_To be done_
A. Reproduce the part of the PHP advice text starting at "tutorials, sample code, and" and ending at "http://www.php.net/manual/ ).".
B. In the PHP advice text, which website is named as a good resource for finding form validation tutorials and sample code?
C. Carry on writing the PHP advice text, picking up right after its final sentence.

─── Extract provided ───

Not to be deliberately vague (most of my form validation experience
was gained through countless hours of trial and error, on my own, with
few tutorials), I would point out http://www.phpbuilder.com/ as a good
resource for locating (if not on that site, then pointers to)
tutorials, sample code, and whatnot for form validation, pretty-print
forms and the like. I have also found quite a bit of off-hand links
digging around in the annotated online version of the PHP Manual (at
http://www.php.net/manual/ ).

Now, for a few general pointers. If you are serious about
cross-platform development, you will want to get good and acquainted
with at least the following:
 
+ basic CGI environment of Apache 2 (ENV vars, mod_rewrite, etc.) --
this will make your life easier when writing dynamic applications and
mission critical websites (like IE, Apache has the lions share of its
domain -- Web servers)

+ beef up your PHP skills, the best way being to sketch out a simple
(SIMPLE!) CMS that accepts form input (GET/POST) and slaps the right
content into a template (simple masthead and footer arrangement). You
will gain so much insight from this exercise, so much more than any
step-by-step tutorial (plus, some people cannot learn from
hand-holding tutorials, but must get in neck-deep, I am one of these
people ;).

─── Supplied records ───

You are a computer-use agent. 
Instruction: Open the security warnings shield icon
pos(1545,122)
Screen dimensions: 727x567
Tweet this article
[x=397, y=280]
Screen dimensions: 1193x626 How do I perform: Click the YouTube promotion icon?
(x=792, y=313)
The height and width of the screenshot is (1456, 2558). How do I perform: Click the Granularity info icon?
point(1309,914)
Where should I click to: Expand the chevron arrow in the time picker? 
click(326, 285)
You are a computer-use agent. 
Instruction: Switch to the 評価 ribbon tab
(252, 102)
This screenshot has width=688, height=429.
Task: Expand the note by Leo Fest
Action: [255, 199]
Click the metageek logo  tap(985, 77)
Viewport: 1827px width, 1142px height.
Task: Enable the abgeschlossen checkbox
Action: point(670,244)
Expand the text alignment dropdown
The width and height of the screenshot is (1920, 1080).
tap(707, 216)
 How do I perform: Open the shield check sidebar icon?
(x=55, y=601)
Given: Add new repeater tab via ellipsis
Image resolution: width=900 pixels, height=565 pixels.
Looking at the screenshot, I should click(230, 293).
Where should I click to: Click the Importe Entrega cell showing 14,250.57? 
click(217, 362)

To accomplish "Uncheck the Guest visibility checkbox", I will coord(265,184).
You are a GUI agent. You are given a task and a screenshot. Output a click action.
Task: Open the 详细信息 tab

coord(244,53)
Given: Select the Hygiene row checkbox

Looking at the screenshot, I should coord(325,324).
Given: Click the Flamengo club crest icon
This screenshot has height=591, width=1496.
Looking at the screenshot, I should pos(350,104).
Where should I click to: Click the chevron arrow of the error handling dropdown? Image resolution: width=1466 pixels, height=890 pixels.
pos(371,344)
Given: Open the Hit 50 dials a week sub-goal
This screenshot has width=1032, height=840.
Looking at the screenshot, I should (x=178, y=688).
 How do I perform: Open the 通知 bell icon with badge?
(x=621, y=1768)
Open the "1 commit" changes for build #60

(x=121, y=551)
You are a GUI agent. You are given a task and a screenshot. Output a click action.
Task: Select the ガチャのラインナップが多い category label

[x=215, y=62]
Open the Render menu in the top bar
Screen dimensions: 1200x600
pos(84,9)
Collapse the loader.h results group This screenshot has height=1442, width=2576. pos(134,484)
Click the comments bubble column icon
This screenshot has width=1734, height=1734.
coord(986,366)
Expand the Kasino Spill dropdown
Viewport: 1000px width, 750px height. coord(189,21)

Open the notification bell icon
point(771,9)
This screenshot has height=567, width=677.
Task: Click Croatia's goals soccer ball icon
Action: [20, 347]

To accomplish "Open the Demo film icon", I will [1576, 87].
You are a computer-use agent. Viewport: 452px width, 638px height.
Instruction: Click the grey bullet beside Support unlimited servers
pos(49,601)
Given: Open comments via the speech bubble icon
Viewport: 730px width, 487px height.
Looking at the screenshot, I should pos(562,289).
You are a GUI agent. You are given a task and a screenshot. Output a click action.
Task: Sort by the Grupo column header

───

_Solved tasks_
A.
tutorials, sample code, and whatnot for form validation, pretty-print
forms and the like. I have also found quite a bit of off-hand links
digging around in the annotated online version of the PHP Manual (at
http://www.php.net/manual/ ).

B. http://www.phpbuilder.com/

C.
+ learn, if you have not already done so, PCRE (Perl-compatible
regular expressions). This is the equivalent of telling Einstein to
learn physics. If you don't know 'regex', the Perl way, you will find
yourself stumped when reading other people's code, plus you will be
very disadvantaged, generally, in the field.

+ the L.A.M.P. platform is good. The browser on the other end need not
care what your application runs on. HOWEVER, and there is always a
however in life ;). You will find that Apache Tomcat and Java Servlets
are all the rage these days and are likely to be for some time.
L.A.M.P. will get you deep enough into understanding the Web Server's
psychology and methods, that it will prop up your foray into this
Java-centric paradigm.

+ learn Microsoft IIS and Miscrosoft (not Apache) ASP -- if for no
other reason than you will need to know it! Yes, both are horrific
scars upon the face of technology, but they are used in the elusive
'Enterprise' and you would be served well in knowing them. However,
there are a few good reasons for NOT focusing primarily on MS
technologies. First, they are not cross-platform. The Web is. Capisce?
Secondly, they do not dominate the Web server/platform market as yet.
Third, you can always benefit from being able to convert failing MS
platform installations to the L.A.M.P and Tomcat/JSP platforms (read
consulting $$)!

I happen to also read a few developer ezines that share a lot of
insight in the forms, implementation, and Web-app look 'n' feel
departments:

http://alistapart.com -- categorized and annotated, not too bad as a heads-up

http://digital-web.com -- well-rounded pro zine with links to good
howto sites, et al.

Hope any of this helps.

BTW, I probably will end up showing up to the meeting in Januaray.
Consider yourself forewarned ;)

Cheers
Ray

On Fri, 10 Dec 2004 22:30:19 -0600, Tim McDonough <tim@mcdonough.net> wrote:
> On Fri, 10 Dec 2004 17:08:47 -0600, Ken Keefe wrote:
> > I have recently done this. Not to say that I am a know-it-all by
> > any means, but I think I have been where you want to go. Here is
> > what I did to get my feet drenched in web development...
> ...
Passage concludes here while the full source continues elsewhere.